Junk mail is the advertising material we often receive in our mailboxes. It can be loose items in magazines and newspapers or flyers that are handed out in the street. They cover a wide variety of subjects and writing styles, which can make them very useful for building language skills with your child. Here are some suggestions for how to use these to promote language skills at home:

    • Use catalogs or flyers from grocery stores to create your own personalized shopping lists. This allows you to include language about categories (fruits, vegetables, dried goods, meats, cleaning products), quantity (particularly with loose items like fruit and vegetables) and temperature (which items will be in the freezer, refrigerator etc).Sit down with catalogues, glue, scissors and a pen and ask your child to find the objects you need in the catalogues. Remember to do this through listening first—say the object, wait for your child to process the request and find the item, and help them find it if they don’t understand. If you already have some of that item at home, show it to them and help them match the name with the object. When you locate the item, cut it out and glue it onto your shopping list. Include information about how many items of each you need. Once you go shopping, use the list to talk more about the categories, quantity and storage locations. Do the same when unpacking the groceries at home.
    • Use catalogs from toy and book stores to talk about what you like and don’t like. This is an important concept for children to understand as many children with hearing loss may believe everyone likes the same things they do. Ask the child what they like in the catalog and wait for their reaction. They should either point to the toy or say its name. If they don’t say the name, talk about it: “Oh you like the crying doll? She is lovely. I wonder why she is crying?” Help them match the language to the object. Then talk about items you like through listening first—say the name of the toy and wait for them to find it. If they don’t know the item, find it and talk about it together. Then identify something you don’t like and explain why you don’t like it (too messy, too loud, wrong color). Ask your child what object they don’t like. This may take time, but it will help your child learn the concept and help you with future gift buying!

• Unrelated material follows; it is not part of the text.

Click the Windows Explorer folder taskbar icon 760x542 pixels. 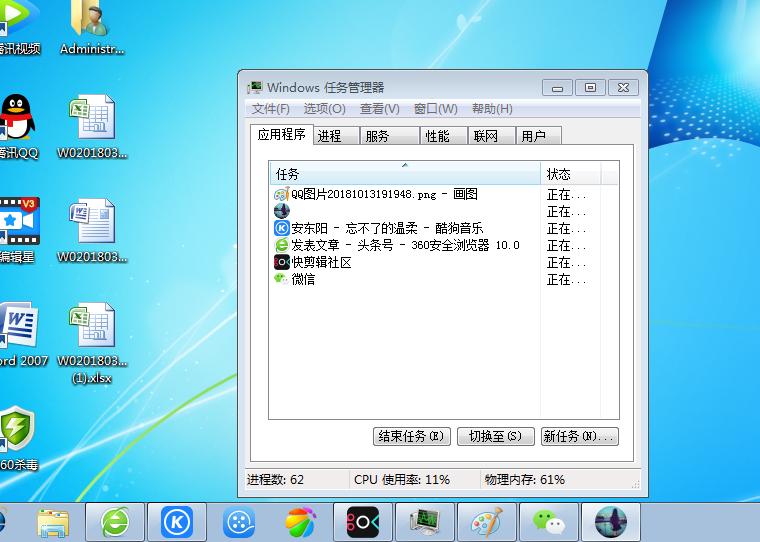pos(53,521)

    • Use flyers about events and festivals to teach the language related to the events. For example, if the circus is coming to town, find books and pictures about the circus to teach more language. If you don’t have books and pictures, can you draw some? Talk about the sights, smells and experiences for that event? Help your child to learn all the language prior to attending so they have the words to describe what they want to see, and tell other people about it afterwards.
    • Collect all the catalogs you receive and use them to talk about color, size, thickness (if it is a booklet) and single pages, the category the flyer falls into (groceries, hardware, toys and books, event flyers). You are only limited by your imagination and the quality of your junk mail!

    If you don’t receive junk mail, go out and find it! Many grocery stores and shops have flyers and catalogs available at the checkout, so make a mental note to collect them wherever you go. Do you have more good ideas for how you could use junk mail? We’d love to hear them!